- [Exercise]: Below is a set of records; print all of them exactly as written.

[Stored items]

===

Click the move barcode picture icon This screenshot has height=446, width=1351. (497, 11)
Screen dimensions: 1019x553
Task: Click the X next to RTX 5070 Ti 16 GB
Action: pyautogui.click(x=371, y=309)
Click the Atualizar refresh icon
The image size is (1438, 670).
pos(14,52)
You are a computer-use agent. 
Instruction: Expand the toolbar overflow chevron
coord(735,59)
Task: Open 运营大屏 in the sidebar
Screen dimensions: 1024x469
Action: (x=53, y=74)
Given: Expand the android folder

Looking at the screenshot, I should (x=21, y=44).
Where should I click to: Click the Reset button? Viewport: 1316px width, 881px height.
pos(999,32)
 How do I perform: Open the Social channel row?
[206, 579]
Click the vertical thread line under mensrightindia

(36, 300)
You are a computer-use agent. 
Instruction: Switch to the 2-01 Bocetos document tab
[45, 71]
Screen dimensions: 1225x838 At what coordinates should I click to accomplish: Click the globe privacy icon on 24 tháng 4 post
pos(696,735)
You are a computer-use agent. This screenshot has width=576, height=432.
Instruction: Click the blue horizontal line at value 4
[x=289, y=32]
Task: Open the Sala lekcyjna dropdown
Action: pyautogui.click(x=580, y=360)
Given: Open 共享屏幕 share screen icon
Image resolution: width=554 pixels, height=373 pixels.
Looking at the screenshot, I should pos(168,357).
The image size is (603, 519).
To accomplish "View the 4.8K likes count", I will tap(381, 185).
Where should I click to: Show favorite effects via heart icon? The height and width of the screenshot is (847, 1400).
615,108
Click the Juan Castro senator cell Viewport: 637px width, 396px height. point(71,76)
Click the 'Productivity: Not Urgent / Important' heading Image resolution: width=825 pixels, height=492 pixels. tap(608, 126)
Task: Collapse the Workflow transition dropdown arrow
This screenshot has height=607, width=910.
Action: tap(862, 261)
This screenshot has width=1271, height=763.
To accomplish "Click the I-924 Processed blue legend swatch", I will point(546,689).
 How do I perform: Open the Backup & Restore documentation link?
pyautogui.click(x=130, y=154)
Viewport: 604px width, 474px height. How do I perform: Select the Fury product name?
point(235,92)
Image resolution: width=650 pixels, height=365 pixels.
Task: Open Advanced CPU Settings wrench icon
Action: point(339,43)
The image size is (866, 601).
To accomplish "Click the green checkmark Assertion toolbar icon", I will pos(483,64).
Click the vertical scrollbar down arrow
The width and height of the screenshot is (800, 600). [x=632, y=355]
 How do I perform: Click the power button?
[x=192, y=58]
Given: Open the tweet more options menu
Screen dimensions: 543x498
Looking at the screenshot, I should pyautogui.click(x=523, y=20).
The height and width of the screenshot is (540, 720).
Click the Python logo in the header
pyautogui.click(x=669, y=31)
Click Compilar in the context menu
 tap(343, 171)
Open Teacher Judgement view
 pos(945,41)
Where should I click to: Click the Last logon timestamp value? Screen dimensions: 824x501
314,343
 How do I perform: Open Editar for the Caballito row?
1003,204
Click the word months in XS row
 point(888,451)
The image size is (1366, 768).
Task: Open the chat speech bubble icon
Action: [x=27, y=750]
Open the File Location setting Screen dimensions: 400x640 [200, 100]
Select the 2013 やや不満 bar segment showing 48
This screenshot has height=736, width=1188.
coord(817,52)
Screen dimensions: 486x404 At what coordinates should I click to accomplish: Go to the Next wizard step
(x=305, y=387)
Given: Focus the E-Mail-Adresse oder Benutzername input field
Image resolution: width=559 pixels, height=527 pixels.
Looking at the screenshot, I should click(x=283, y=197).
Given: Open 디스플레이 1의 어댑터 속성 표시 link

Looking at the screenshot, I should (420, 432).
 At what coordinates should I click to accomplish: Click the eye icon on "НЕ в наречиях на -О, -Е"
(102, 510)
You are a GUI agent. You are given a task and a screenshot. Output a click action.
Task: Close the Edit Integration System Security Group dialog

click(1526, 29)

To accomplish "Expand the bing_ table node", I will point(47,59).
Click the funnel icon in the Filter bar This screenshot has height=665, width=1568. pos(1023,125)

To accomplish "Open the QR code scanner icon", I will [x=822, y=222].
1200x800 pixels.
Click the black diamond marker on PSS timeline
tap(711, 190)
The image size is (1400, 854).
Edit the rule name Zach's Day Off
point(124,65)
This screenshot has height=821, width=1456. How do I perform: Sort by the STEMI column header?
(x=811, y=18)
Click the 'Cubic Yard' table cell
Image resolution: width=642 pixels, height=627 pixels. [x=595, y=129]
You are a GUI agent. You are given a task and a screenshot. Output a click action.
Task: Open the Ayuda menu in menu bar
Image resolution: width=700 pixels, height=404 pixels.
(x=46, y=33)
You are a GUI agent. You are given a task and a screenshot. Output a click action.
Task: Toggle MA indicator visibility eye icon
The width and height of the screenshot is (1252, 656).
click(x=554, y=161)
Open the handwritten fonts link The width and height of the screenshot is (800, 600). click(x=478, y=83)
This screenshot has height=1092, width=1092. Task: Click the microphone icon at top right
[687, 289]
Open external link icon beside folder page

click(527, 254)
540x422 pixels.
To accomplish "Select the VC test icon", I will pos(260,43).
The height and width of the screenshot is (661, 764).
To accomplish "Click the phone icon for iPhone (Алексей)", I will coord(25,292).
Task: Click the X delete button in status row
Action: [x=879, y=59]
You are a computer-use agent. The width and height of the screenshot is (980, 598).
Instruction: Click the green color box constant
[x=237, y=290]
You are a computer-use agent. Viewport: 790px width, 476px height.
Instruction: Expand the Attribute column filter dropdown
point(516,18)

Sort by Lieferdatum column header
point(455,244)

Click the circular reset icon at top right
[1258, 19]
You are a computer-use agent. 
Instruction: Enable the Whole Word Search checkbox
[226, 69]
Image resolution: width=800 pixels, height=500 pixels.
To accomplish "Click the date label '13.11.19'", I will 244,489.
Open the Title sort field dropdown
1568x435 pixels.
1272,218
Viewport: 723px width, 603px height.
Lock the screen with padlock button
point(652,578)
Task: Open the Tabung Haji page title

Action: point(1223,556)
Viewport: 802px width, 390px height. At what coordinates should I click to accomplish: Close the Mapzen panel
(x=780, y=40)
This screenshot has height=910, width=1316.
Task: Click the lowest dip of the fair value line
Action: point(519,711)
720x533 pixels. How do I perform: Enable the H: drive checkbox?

===

- [Problem solution]:
Click the move barcode picture icon This screenshot has height=446, width=1351. (497, 11)
Screen dimensions: 1019x553
Task: Click the X next to RTX 5070 Ti 16 GB
Action: pyautogui.click(x=371, y=309)
Click the Atualizar refresh icon
The image size is (1438, 670).
pos(14,52)
You are a computer-use agent. 
Instruction: Expand the toolbar overflow chevron
coord(735,59)
Task: Open 运营大屏 in the sidebar
Screen dimensions: 1024x469
Action: (x=53, y=74)
Given: Expand the android folder

Looking at the screenshot, I should (x=21, y=44).
Where should I click to: Click the Reset button? Viewport: 1316px width, 881px height.
pos(999,32)
 How do I perform: Open the Social channel row?
[206, 579]
Click the vertical thread line under mensrightindia

(36, 300)
You are a computer-use agent. 
Instruction: Switch to the 2-01 Bocetos document tab
[45, 71]
Screen dimensions: 1225x838 At what coordinates should I click to accomplish: Click the globe privacy icon on 24 tháng 4 post
pos(696,735)
You are a computer-use agent. This screenshot has width=576, height=432.
Instruction: Click the blue horizontal line at value 4
[x=289, y=32]
Task: Open the Sala lekcyjna dropdown
Action: pyautogui.click(x=580, y=360)
Given: Open 共享屏幕 share screen icon
Image resolution: width=554 pixels, height=373 pixels.
Looking at the screenshot, I should pos(168,357).
The image size is (603, 519).
To accomplish "View the 4.8K likes count", I will tap(381, 185).
Where should I click to: Show favorite effects via heart icon? The height and width of the screenshot is (847, 1400).
615,108
Click the Juan Castro senator cell Viewport: 637px width, 396px height. point(71,76)
Click the 'Productivity: Not Urgent / Important' heading Image resolution: width=825 pixels, height=492 pixels. tap(608, 126)
Task: Collapse the Workflow transition dropdown arrow
This screenshot has height=607, width=910.
Action: tap(862, 261)
This screenshot has width=1271, height=763.
To accomplish "Click the I-924 Processed blue legend swatch", I will point(546,689).
 How do I perform: Open the Backup & Restore documentation link?
pyautogui.click(x=130, y=154)
Viewport: 604px width, 474px height. How do I perform: Select the Fury product name?
point(235,92)
Image resolution: width=650 pixels, height=365 pixels.
Task: Open Advanced CPU Settings wrench icon
Action: point(339,43)
The image size is (866, 601).
To accomplish "Click the green checkmark Assertion toolbar icon", I will pos(483,64).
Click the vertical scrollbar down arrow
The width and height of the screenshot is (800, 600). [x=632, y=355]
 How do I perform: Click the power button?
[x=192, y=58]
Given: Open the tweet more options menu
Screen dimensions: 543x498
Looking at the screenshot, I should pyautogui.click(x=523, y=20).
The height and width of the screenshot is (540, 720).
Click the Python logo in the header
pyautogui.click(x=669, y=31)
Click Compilar in the context menu
 tap(343, 171)
Open Teacher Judgement view
 pos(945,41)
Where should I click to: Click the Last logon timestamp value? Screen dimensions: 824x501
314,343
 How do I perform: Open Editar for the Caballito row?
1003,204
Click the word months in XS row
 point(888,451)
The image size is (1366, 768).
Task: Open the chat speech bubble icon
Action: [x=27, y=750]
Open the File Location setting Screen dimensions: 400x640 [200, 100]
Select the 2013 やや不満 bar segment showing 48
This screenshot has height=736, width=1188.
coord(817,52)
Screen dimensions: 486x404 At what coordinates should I click to accomplish: Go to the Next wizard step
(x=305, y=387)
Given: Focus the E-Mail-Adresse oder Benutzername input field
Image resolution: width=559 pixels, height=527 pixels.
Looking at the screenshot, I should click(x=283, y=197).
Given: Open 디스플레이 1의 어댑터 속성 표시 link

Looking at the screenshot, I should (420, 432).
 At what coordinates should I click to accomplish: Click the eye icon on "НЕ в наречиях на -О, -Е"
(102, 510)
You are a GUI agent. You are given a task and a screenshot. Output a click action.
Task: Close the Edit Integration System Security Group dialog

click(1526, 29)

To accomplish "Expand the bing_ table node", I will point(47,59).
Click the funnel icon in the Filter bar This screenshot has height=665, width=1568. pos(1023,125)

To accomplish "Open the QR code scanner icon", I will [x=822, y=222].
1200x800 pixels.
Click the black diamond marker on PSS timeline
tap(711, 190)
The image size is (1400, 854).
Edit the rule name Zach's Day Off
point(124,65)
This screenshot has height=821, width=1456. How do I perform: Sort by the STEMI column header?
(x=811, y=18)
Click the 'Cubic Yard' table cell
Image resolution: width=642 pixels, height=627 pixels. [x=595, y=129]
You are a GUI agent. You are given a task and a screenshot. Output a click action.
Task: Open the Ayuda menu in menu bar
Image resolution: width=700 pixels, height=404 pixels.
(x=46, y=33)
You are a GUI agent. You are given a task and a screenshot. Output a click action.
Task: Toggle MA indicator visibility eye icon
The width and height of the screenshot is (1252, 656).
click(x=554, y=161)
Open the handwritten fonts link The width and height of the screenshot is (800, 600). click(x=478, y=83)
This screenshot has height=1092, width=1092. Task: Click the microphone icon at top right
[687, 289]
Open external link icon beside folder page

click(527, 254)
540x422 pixels.
To accomplish "Select the VC test icon", I will pos(260,43).
The height and width of the screenshot is (661, 764).
To accomplish "Click the phone icon for iPhone (Алексей)", I will coord(25,292).
Task: Click the X delete button in status row
Action: [x=879, y=59]
You are a computer-use agent. The width and height of the screenshot is (980, 598).
Instruction: Click the green color box constant
[x=237, y=290]
You are a computer-use agent. Viewport: 790px width, 476px height.
Instruction: Expand the Attribute column filter dropdown
point(516,18)

Sort by Lieferdatum column header
point(455,244)

Click the circular reset icon at top right
[1258, 19]
You are a computer-use agent. 
Instruction: Enable the Whole Word Search checkbox
[226, 69]
Image resolution: width=800 pixels, height=500 pixels.
To accomplish "Click the date label '13.11.19'", I will 244,489.
Open the Title sort field dropdown
1568x435 pixels.
1272,218
Viewport: 723px width, 603px height.
Lock the screen with padlock button
point(652,578)
Task: Open the Tabung Haji page title

Action: point(1223,556)
Viewport: 802px width, 390px height. At what coordinates should I click to accomplish: Close the Mapzen panel
(x=780, y=40)
This screenshot has height=910, width=1316.
Task: Click the lowest dip of the fair value line
Action: point(519,711)
720x533 pixels. How do I perform: Enable the H: drive checkbox?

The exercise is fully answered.